[SHORT PROBLEM A]
In the records, update the lines starting with the line containing "Open Command Window preferences" and going on through the line containing "Instruction: Open Delivery" by replacing "Delivery Notifications" with "Shipping Alerts" and keeping everything else the same. Leave the pictures out.

[PASSAGE SHOWN]
+ + +

- Origin: Montreal, Quebec, Canada
- Genres: Jazz fusion; Progressive rock;
- Occupations: Musician; composer; producer;
- Instruments: Bass guitar; classical guitar; electric guitar;
- Years active: 1998–present
- Website: antoinefafard.com

= Antoine Fafard =

Canadian-British bassist, guitarist, and composer

Antoine Fafard is a Canadian–British jazz fusion bassist, guitarist and composer. He founded the progressive fusion group Spaced Out, which released several albums between 2000 and 2008. Since 2011, he has released a sequence of solo albums noted for their complex rhythmic structures and collaborations with drummers such as Terry Bozzio, Simon Phillips, Dave Weckl, Vinnie Colaiuta, Chad Wackerman, and Gavin Harrison.

== Early life ==
Fafard was born in Montreal, Quebec, Canada. He began musical training on piano at age nine and classical guitar at age eleven before switching to bass guitar in his mid-teens. He studied music at the collegiate and university levels, focusing on composition and transcription.

== Career ==
Fafard began his career as leader of the progressive fusion group Spaced Out, active during the 2000s. Since 2011 he has released a series of solo and collaborative instrumental albums recorded with jazz and progressive rock musicians.

=== Spaced Out (1998–2008) ===
Formed in 1998, Spaced Out was led by Fafard through a series of progressive fusion albums released between 2000 and 2008. The ensemble operated as an instrumental project centred on Fafard’s compositions, combining elements of jazz fusion and progressive rock across its recorded output.

=== Solo career (2011–present) ===
Fafard began his solo discography with Solus Operandi (2011). A central feature of his subsequent catalogue is the composition of material tailored to the stylistic strengths of specific guest drummers.

His 2013 release, Occultus Tramitis, featured contributions from Terry Bozzio, Simon Phillips, Dave Weckl, Chad Wackerman, and violinist Jerry Goodman. This was followed by Ad Perpetuum (2014), which included performances by Vinnie Colaiuta and guitarist Jerry De Villiers Jr.

Fafard has worked extensively with Gavin Harrison. Their first duo album, Chemical Reactions (2020), incorporated orchestral instrumentation. A follow-up, Perpetual Mutations (2024), added classical guitar, piano, and cello, and was praised in UK Jazz News for its “eclectic musical choices”.

In 2022, Fafard launched Alta Forma, a vocal-oriented progressive rock project featuring JK Harrison and drummer Todd Sucherman.

== Musical style ==
Reviewers have described Fafard’s music as a hybrid of jazz-rock and progressive rock. Commentators have highlighted his use of complex rhythmic structures, prominent bass lines and tightly structured compositions that still leave room for improvisation. Pete Feenstra of Get Ready to ROCK! compared his work to that of the Mahavishnu Orchestra and Allan Holdsworth. Reviews of his later albums note an expanded stylistic palette incorporating classical guitar, orchestral textures, and multi-instrumental performance.

+ + +

[ENTRIES]

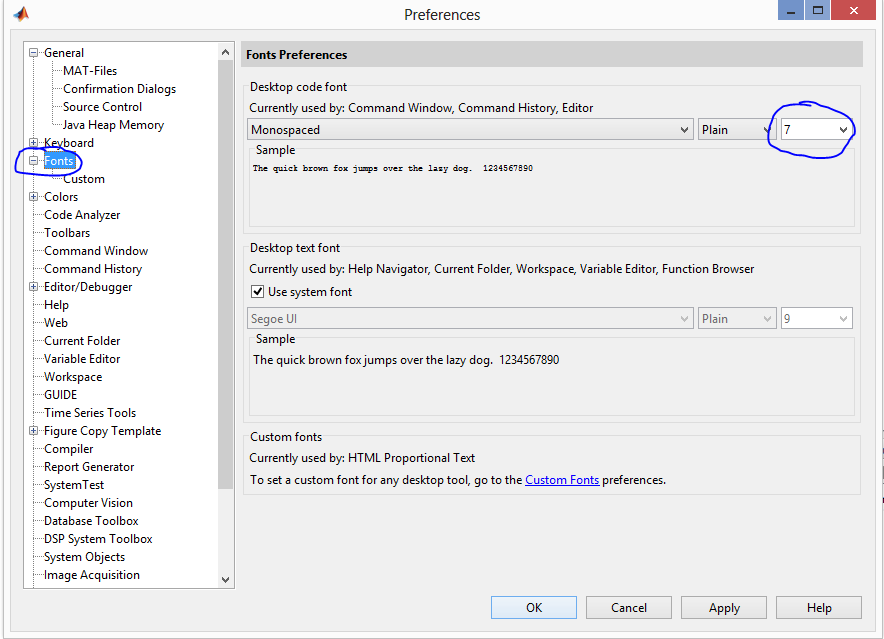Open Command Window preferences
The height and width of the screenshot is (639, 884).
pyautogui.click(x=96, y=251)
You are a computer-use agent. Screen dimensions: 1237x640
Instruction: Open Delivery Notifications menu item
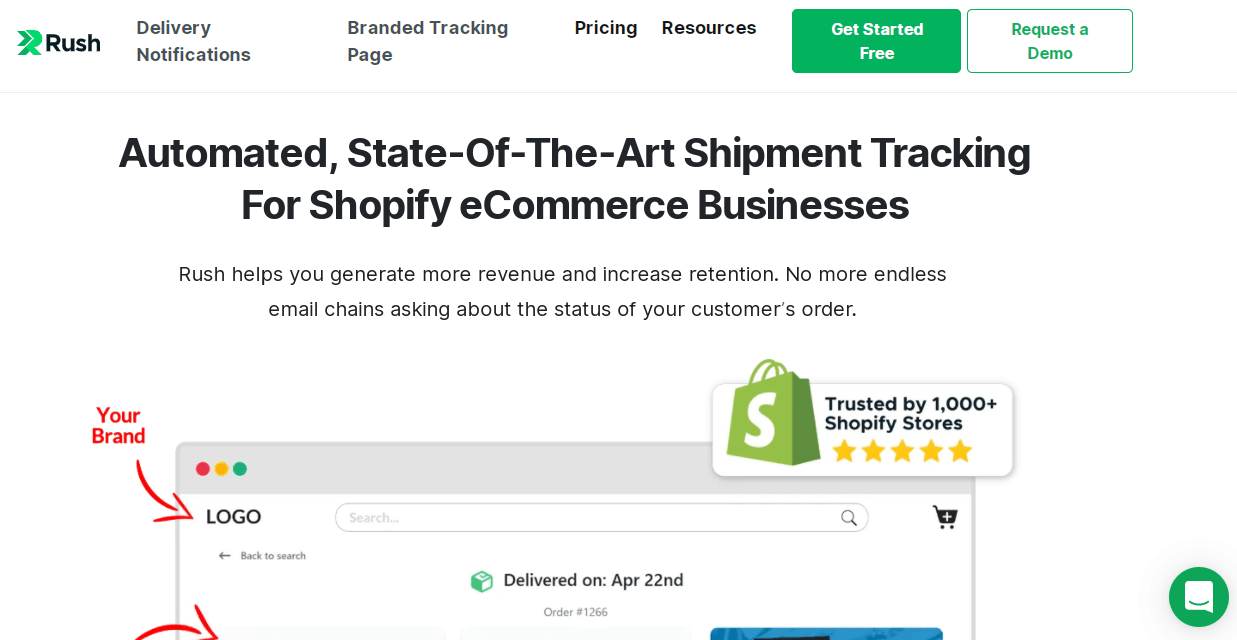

+ + +

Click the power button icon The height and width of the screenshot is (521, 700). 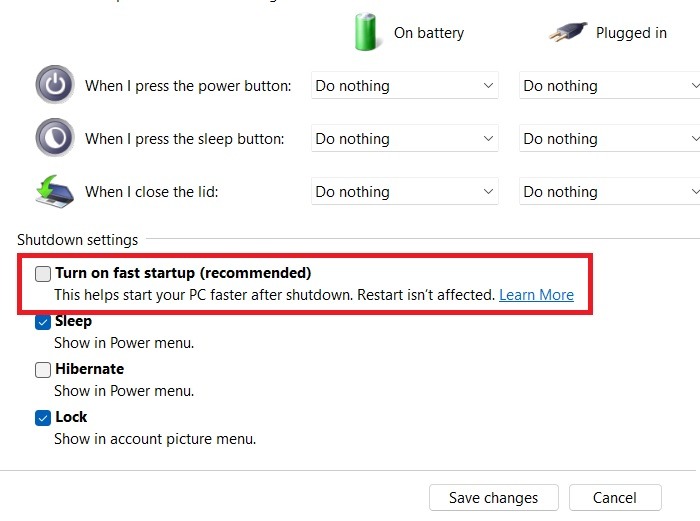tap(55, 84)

+ + +

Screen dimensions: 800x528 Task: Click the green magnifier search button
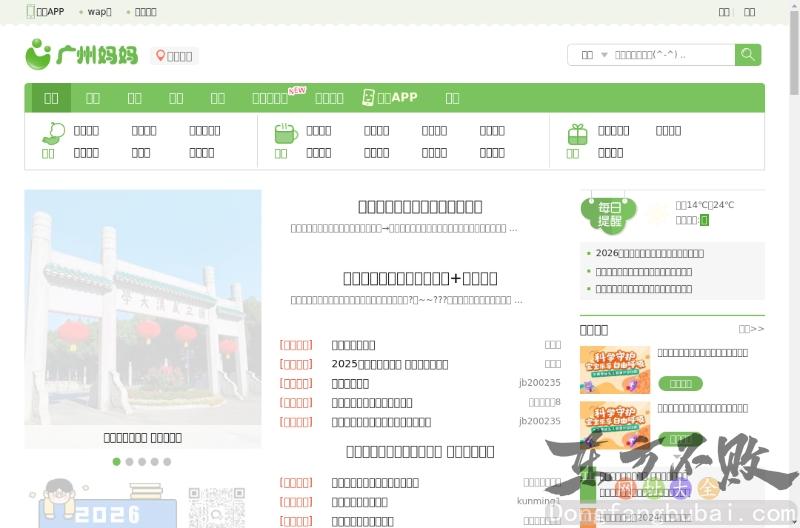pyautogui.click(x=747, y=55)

+ + +

[SHORT PROBLEM B]
Answer these questions from the Antoine Fafard article:
(i) At what age did Fafard begin classical guitar?
(ii) Which drummer plays in the Alta Forma project?
(iii) In what year was Spaced Out formed?

[FINISHED ANSWER A]
Open Command Window preferences
The height and width of the screenshot is (639, 884).
pyautogui.click(x=96, y=251)
You are a computer-use agent. Screen dimensions: 1237x640
Instruction: Open Shipping Alerts menu item

[FINISHED ANSWER B]
(i) Eleven
(ii) Todd Sucherman
(iii) 1998